I think the graduate director or graduate program coordinator or something title is the person you should be talking to instead. I would send them an email and quickly go over your background (1 paragraph) and ask them if they would consider you for admission if you applied. If you are in the area, you can even suggest a face-to-face meeting, or a Skype meeting if you're not in the area. Note that many people are reluctant to turn away applicants without the full application details, so you might get a generic friendly but not-too-helpful response saying that they look forward to seeing your application.

However, I would not push a meeting too hard. I think asking whether or not you would still be considered despite your overall GPA is a legitimate question (since if they won't consider you, then why waste the time and money applying). But, beyond that, asking to meet with them and trying to make a good impression via a one-on-one conversation is close to crossing the line. In some ways, this can hurt you as it appears as if you are trying to gain an advantage over other applicants by requesting a special meeting. And on top of that, these people are very busy: being the point person for graduate students is not their main job! So, don't be surprised or offended if they decline and/or they ignore your email completely.

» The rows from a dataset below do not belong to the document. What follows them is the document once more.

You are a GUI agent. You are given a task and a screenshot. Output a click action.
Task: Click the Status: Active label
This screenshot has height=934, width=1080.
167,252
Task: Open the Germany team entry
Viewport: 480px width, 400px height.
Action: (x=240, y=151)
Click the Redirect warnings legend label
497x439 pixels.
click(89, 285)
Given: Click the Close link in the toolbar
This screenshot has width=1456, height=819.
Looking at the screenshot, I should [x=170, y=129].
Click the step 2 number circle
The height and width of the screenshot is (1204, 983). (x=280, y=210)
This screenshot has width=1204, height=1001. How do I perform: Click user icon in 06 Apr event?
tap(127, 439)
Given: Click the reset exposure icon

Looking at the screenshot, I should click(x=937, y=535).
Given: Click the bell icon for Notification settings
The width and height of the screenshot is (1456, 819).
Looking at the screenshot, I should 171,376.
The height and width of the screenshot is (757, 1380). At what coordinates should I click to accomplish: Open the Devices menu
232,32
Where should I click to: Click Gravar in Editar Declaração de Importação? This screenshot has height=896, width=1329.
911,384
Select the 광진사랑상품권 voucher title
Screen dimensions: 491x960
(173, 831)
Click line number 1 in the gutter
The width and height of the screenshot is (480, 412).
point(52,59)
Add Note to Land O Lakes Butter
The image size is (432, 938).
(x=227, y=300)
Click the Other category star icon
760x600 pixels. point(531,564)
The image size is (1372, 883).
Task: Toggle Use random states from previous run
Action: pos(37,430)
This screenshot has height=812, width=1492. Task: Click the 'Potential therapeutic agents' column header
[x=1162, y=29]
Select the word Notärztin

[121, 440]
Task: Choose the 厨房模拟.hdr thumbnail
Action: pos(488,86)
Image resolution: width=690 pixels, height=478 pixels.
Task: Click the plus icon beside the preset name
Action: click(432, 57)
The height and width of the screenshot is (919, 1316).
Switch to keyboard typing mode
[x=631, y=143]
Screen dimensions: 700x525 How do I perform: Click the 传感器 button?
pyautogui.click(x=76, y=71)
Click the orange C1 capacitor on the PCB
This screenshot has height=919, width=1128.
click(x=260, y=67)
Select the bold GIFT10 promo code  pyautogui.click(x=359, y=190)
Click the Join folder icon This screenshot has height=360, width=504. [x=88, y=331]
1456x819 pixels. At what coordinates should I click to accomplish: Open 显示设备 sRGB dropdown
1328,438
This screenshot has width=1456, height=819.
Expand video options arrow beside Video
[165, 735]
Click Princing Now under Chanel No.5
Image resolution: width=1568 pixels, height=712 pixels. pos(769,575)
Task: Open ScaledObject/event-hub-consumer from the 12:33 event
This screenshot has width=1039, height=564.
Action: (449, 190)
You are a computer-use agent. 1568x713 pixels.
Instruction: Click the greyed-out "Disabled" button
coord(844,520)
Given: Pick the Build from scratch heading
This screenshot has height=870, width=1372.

Based on the norms in my field (which may not work for yours), I would suggest you do is to identify specific professors you might work with and contact them to talk about grad school research interests. Don't make the focus of the conversation be about your GPA, but instead, have a conversation about what you might work on together if you went to school there. If there is an upcoming major conference in your field, you could potentially meet the profs at that conference. Also, at the conference, you can seek out faculty in the schools you're interested in and talk to them about your graduate research interests etc.